Le héros privilégie la coopération [COP]
Il cherche à sortir le monde des difficultés qui s’accumulent par les voies de la négociation. Bien que militaire de profession, il est négociateur dans l’âme. Par tous les moyens possibles, il évite la confrontation violente. Jusqu’au bout il tente de promouvoir le compromis entre les deux camps en présence. L’agression ne vient pas de lui. Il repousse la violence le plus longtemps possible. La reconnaissance pacifique des intérêts en présence a des chances d’aboutir.
Le héros acquiert des super-pouvoirs [SUP]
L’extrémisme des colonisateurs, technologiquement supérieurs et avides d’engranger le maximum de bénéfices, met en péril la coopération. Le héros n’a pas d’autre choix que le rapport de force. C’est là qu’il se montre compétitif à l’extrême. Il cumule les excellences. Il manifeste des qualités hors-normes. Il maîtrise les puissances naturelles, parvenant à dresser un animal mythique, ce qui lui permet d’acquérir le titre de roi (le roi de la planète – après le “roi du monde” de Titanic, le précédent blockbuster de James Cameron). Les superpouvoirs du héros lui confèrent un rôle éminent dans la nouvelle configuration qui se dessine.

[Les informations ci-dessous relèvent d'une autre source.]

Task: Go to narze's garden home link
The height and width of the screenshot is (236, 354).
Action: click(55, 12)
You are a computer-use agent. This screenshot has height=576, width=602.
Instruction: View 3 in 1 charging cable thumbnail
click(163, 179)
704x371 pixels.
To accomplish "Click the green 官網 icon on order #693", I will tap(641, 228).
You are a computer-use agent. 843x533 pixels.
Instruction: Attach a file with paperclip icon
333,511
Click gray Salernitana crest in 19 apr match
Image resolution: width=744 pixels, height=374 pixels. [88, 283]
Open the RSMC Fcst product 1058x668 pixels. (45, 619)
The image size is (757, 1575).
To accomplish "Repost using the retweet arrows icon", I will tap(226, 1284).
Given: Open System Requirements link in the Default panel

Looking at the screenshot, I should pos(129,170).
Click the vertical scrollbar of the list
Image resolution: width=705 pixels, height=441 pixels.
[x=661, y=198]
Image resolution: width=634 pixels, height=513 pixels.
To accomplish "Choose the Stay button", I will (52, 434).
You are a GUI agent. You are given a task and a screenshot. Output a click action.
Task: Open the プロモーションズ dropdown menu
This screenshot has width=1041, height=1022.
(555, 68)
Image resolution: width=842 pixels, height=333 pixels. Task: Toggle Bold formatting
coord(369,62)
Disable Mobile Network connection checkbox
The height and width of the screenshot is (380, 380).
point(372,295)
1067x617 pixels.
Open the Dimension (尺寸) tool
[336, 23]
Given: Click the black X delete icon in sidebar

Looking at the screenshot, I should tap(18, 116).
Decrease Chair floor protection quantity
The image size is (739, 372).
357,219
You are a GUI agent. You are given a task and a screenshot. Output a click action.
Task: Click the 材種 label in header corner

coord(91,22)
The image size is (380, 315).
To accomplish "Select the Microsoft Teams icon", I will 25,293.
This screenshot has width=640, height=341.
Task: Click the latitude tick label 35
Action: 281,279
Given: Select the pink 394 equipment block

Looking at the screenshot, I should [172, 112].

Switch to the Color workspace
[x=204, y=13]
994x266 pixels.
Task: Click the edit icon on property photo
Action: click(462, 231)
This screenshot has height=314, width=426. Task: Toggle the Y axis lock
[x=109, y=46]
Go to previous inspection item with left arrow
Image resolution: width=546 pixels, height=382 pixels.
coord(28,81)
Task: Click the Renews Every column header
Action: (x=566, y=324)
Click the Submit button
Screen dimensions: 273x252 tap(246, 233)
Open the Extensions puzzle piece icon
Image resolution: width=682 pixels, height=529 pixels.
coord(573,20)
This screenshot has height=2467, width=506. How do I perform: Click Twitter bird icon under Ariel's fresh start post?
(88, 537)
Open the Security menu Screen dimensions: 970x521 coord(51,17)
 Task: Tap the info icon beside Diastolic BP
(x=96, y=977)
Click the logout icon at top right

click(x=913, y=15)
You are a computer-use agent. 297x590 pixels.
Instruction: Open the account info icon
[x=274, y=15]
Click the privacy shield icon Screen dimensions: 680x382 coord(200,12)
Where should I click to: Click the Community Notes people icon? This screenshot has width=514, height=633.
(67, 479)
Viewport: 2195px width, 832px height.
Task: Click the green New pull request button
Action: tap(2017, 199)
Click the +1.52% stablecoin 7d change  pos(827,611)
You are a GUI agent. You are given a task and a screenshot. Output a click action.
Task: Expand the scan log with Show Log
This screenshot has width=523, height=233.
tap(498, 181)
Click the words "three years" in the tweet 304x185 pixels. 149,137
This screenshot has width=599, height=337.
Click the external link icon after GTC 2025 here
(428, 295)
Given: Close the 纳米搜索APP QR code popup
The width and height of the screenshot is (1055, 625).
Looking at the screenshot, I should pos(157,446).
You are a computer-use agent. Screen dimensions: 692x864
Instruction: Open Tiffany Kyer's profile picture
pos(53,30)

Du haut de son dragon, il conduit le monde vers un destin nouveau.
Par l’imagination, affronter la compléxité
Ce que le registre de la fiction nous apprend, ce n’est pas la domestication des dragons, ni l’alliance avec les elfes, ni la conduite de la guerre, ni même la fusion avec l’âme de la nature, mais c’est une certaine manière d’aborder le réel en tentant de concilier toutes les injonctions paradoxales de la complexité dans laquelle nous baignons.
Et cela, c’est très exactement la tâche qui attend l’humanité dans les décennies à venir, ce que la fiction peut aider à voir en face – une fois décapée la grosse machinerie hollywoodienne.